A: The majority of the increase is Lacon becoming part of the Group, but we are also driving higher inventory or work-in-progress due to the material availability as we have had delays in orders.
Q: Is the Lacon integration progressing operationally and commercially well, and what are the biggest risks to achieving the expected benefits in 2026?
A: The integration is going well both commercially and operationally. Due to our decentralised model, also the new units within Incap have operational freedom. Still, Incap is focusing on getting them into our network where the units cooperate with each other and exchange knowledge. Including Incap Germany and Romania into those streams is the key thing.
We have also seen interesting development with cross-selling opportunities, customer bases, and geographical opportunities that we are exploring. We also see new requests and possibilities from new customers that see us in other light. With every step of getting bigger, Incap gets new interest from potential customers. The effects we will see in a couple of years’ time and we are also working on opportunities for the near future.
Q: How has the war in Iran affected Incap and have you noticed customers increasing their inventory levels as a result?
A: In general, we don’t see yet any larger supply chain disturbances due to the war. In the long run, high oil price will of course affect everybody equally in the industry when it comes to ie. transportation costs, but we haven’t seen yet any major increases. Some of our defence customers and some other sectors have been increasing their inventory levels. A lot of military materials were used during the initial stages of the war, and the stocks need to be replenished. In other customer segments, we haven’t seen any panic buys or hoarding of materials. We haven’t yet fully seen how this impacts transportation and logistics. The costs have increased and that will be reflected in the prices and ultimately will be paid by the end-customer.
Q: How is the business in India developing? Are there new accounts there?
A: We have had a very positive development in India. Our largest customer’s business is stable on their “new normal” level, and we see increase in other customer accounts. We are working there with some really interesting and exciting customers, and the cooperation goes well. Of course, the cycles are long, but we see how our work from developing and prototyping is already moving into normal production, and it will ramp-up over time to larger volumes. Also, now when the new units in Germany and Romania have joined us, there are several opportunities in India as well that we are pursuing with the new acquired customer base.
Q: Which kind of components or component types have had availability issues?
A: Foremost the chips and some of the smarter, more expensive and advanced components have had problems. The more basic components are always available. This is also limited to some manufacturers as it depends on the designs of the products and what they contain.
Q: If you’re now focusing on the integration of Lacon, when can we expect another acquisition?
A: We have done a major acquisition and currently, our focus is on the integration work.
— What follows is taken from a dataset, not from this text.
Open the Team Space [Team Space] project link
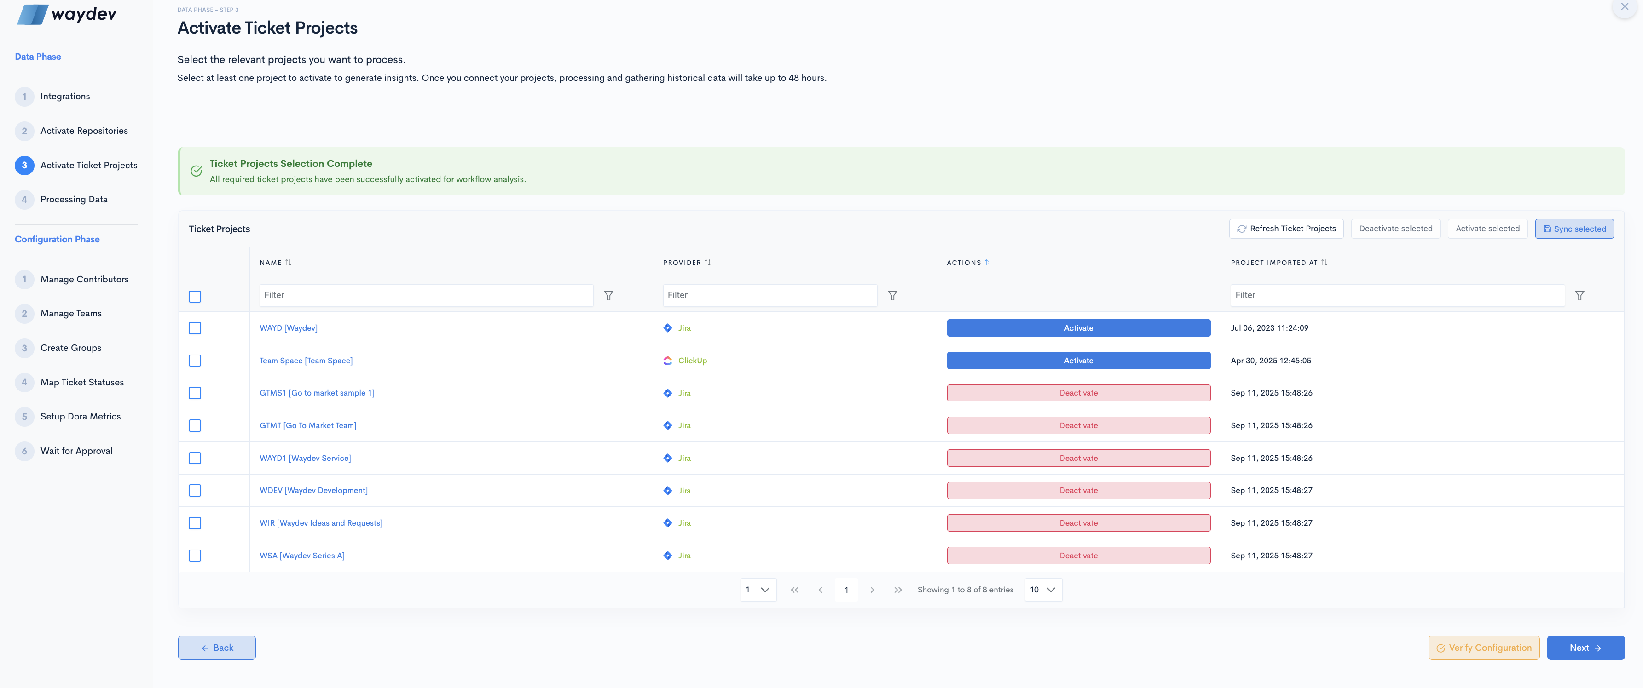The width and height of the screenshot is (1643, 688). coord(306,361)
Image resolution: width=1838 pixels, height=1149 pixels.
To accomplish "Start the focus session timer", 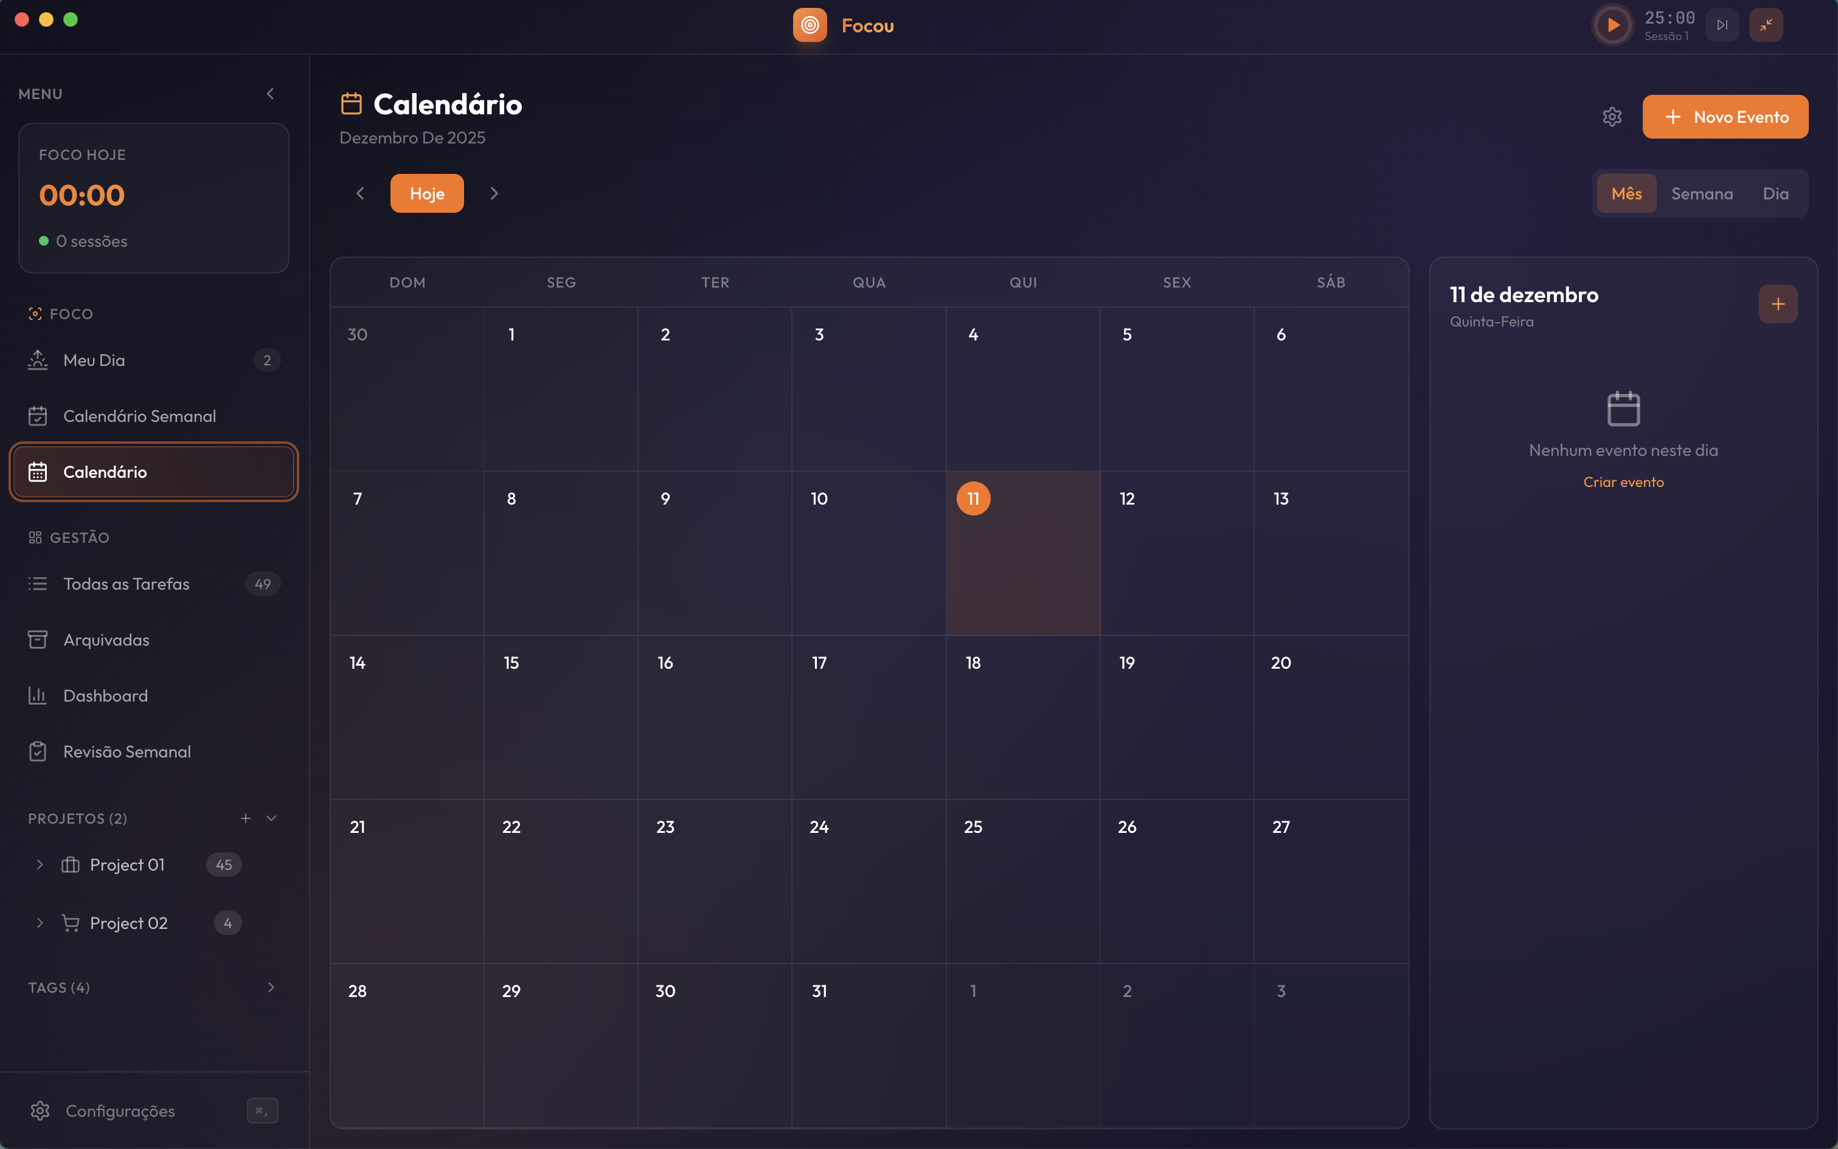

I don’t think this is our last acquisition, and once we feel comfortable that we have taken good care of the money that we have spent, we will, sooner or later, open up that pipeline. However, I won’t give any timeline whether that will be late this year or in the beginning of next year, or even earlier or later. The integration goes very well, so perhaps sooner than later.
Q: How has the Q2 started, and how would you comment on that? After the little bit soft Q1, what gives you the confidence that you can still achieve the 2026 guidance?
A: The end of Q1 in March was already picking up, and Q2 has continued on the same line, which gives us confidence. The strong order book that we discussed before, backs that up. Generally, we don’t see any other trends that would impact this negatively. Everything is going according to plan and I’m excited about the outlook for the year; it looks stable and good, and with the current information, I believe we will reach our guidance.